Son décès est mentionné par plusieurs journaux. Pour Le Temps, « M. Jean Noirot était un esprit distingué et un humanitaire convaincu. Il se flattait volontiers d’avoir converti Emile Zola aux idées fouriéristes dont on retrouve en effet des traces dans son roman Fécondité [sic] » ; Le Rappel, Le Petit Parisien reprennent à peu près les mêmes mots. Le Figaro signale la mort du « doyen des fouriéristes » [36]. L’Association ouvrière lui consacre une longue nécrologie, parfois un peu approximative.

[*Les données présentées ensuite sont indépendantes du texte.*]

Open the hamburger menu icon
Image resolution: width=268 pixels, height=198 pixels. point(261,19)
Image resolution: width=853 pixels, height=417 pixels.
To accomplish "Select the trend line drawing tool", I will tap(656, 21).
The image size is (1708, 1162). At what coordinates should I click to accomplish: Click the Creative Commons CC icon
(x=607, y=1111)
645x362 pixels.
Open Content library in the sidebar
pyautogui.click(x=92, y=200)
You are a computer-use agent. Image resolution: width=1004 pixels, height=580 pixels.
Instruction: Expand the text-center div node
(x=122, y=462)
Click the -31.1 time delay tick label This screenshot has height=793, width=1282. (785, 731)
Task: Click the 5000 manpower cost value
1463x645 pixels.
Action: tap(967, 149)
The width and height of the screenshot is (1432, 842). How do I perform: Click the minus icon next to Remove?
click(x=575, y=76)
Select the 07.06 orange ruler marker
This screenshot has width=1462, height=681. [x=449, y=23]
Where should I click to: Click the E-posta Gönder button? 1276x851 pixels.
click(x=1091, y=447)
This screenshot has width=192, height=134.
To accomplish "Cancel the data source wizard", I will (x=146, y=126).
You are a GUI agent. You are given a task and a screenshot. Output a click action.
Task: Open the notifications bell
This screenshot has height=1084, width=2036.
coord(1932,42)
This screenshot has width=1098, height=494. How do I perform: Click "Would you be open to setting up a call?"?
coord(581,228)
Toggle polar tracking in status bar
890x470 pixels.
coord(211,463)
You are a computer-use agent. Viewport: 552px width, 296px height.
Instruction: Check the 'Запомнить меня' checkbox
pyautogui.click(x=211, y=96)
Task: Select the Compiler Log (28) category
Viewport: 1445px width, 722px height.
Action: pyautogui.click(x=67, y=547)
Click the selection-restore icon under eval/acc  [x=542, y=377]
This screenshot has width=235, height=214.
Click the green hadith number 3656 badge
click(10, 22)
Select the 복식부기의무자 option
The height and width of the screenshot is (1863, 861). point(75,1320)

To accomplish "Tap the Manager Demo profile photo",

Les obsèques sont civiles : « dégagé de toute idée confessionnelle, libéré de toute superstition religieuse, il est mort en penseur libre, en rationaliste et sa famille n’a pas voulu qu’aucun prêtre d’aucune religion vint apporter un hypocrite bourdonnement autour de son cercueil » écrit le rédacteur de L’Association ouvrière [37]. Y assistent plusieurs dirigeants de la coopération, dont Barré, directeur de la Banque coopérative, Buisson, de la société Le Travail, mais aussi Mme Zola, Auguste Klein (exécuteur testamentaire de Victor Considerant), des membres de l’Union phalanstérienne et de l’Ecole sociétaire expérimentale (Jenny Fumet, René Vachon). Manoury, de la Chambre consultative des associations de production, fait un discours rappelant les étapes de la vie de Noirot, « sa vie si droite et si unie de républicain incapable de compromissions et de socialiste sociétaire qui fut, dès sa première jeunesse et jusqu’à son dernier souffle un propagandiste toujours actif des doctrines fouriéristes » ; il rappelle comment Noirot « convertit Emile Zola, dont il était l’ami, à la doctrine associationniste », comment « il fut ainsi l’inspirateur et le collaborateur du grand écrivain lorsqu’il composa Travail, celle des œuvres de Zola qui aura la plus grande et la plus heureuse influence dans le monde ouvrier et qui contribuera à hâter la Révolution sociale ».

Sa femme et surtout sa fille continuent à fréquenter les banquets phalanstériens du 7 avril après sa mort, sans qu’on sache si elles adhèrent également aux idées fouriéristes ou si elles y viennent en souvenir de leur époux et de leur père, ou pour y rencontrer des amis.